This class will cover material from three areas: Spectral Graph Theory, Numerical Linear Algebra, and Biomedical Applications. The central issue in spectral graph theory is understanding, estimating, and finding eigenvectors and eigenvalues of graphs. The study of random walks on a graph was one of the first users of spectral graph theory. Answering such questions as: How many times should you shuffle a deck of cards to insure that the deck is "well shuffled"? More recent application include Google's page rank algorithm which performs a random walk on the hyperlink graph of the Internet. It has also been applied to the problem of finding these eigenvectors as well as solving related linear systems.
Scientific computation is the broad field concerned with the design and analysis of numerical algorithms.
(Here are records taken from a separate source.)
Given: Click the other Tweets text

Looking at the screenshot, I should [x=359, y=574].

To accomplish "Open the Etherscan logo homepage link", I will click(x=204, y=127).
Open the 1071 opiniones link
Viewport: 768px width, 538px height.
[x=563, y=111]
The simplest examples are solving a linear system of equations or finding the eigenvalue and eigenvectors of a matrix. These numerical algorithms are central to design, testing, and understanding of enumerable physical objects. These methods are also central to other areas such as fast LP solvers, applications in machine learning. The design of building, ships, artificial organs, to ink jet printers all use these algorithms. Numerical algorithms also appear in other parts of science and engineering. Google uses eigenvectors of graphs to rank pages on the Internet. Eigenvectors are used to partition large graphs for storage over multiple machines.
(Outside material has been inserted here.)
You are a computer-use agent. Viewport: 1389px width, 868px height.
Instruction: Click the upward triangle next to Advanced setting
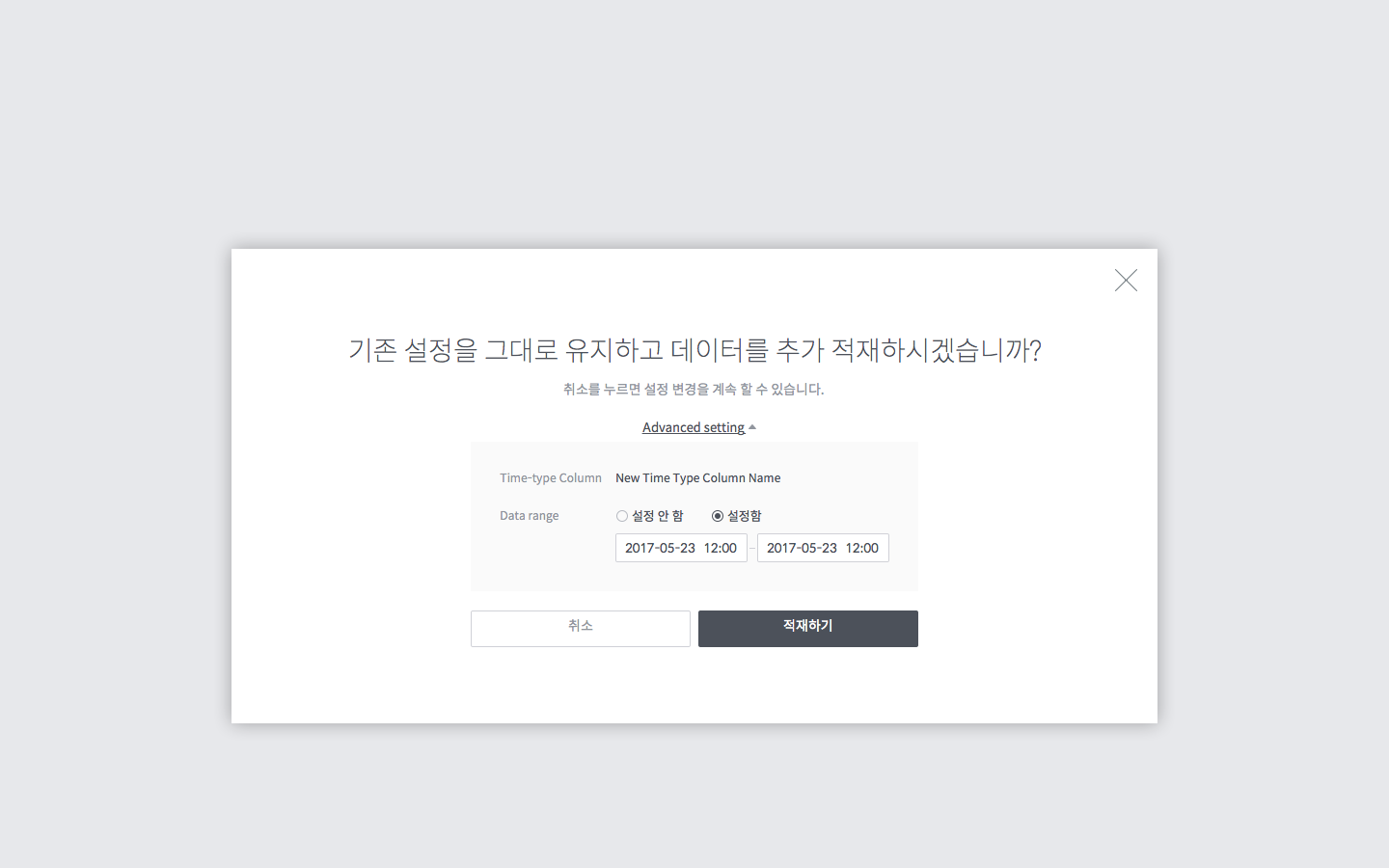[752, 426]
On the other hand, computer science algorithm theory is playing a larger role in the design of new faster numerical algorithms. As an example in the 1970's researcher showed how efficient algorithms for Gaussian elimination could be expressed as a purely graph theoretic problem. This formulation dramatically changed how we view Gaussian elimination and how we design algorithms for it.
More recently, the focus has been on iterative system solvers. Here again, at least for some very important special cases, the problem can be expressed in graph theoretic ways. In this case understanding eigenvalues of graphs plays an important role.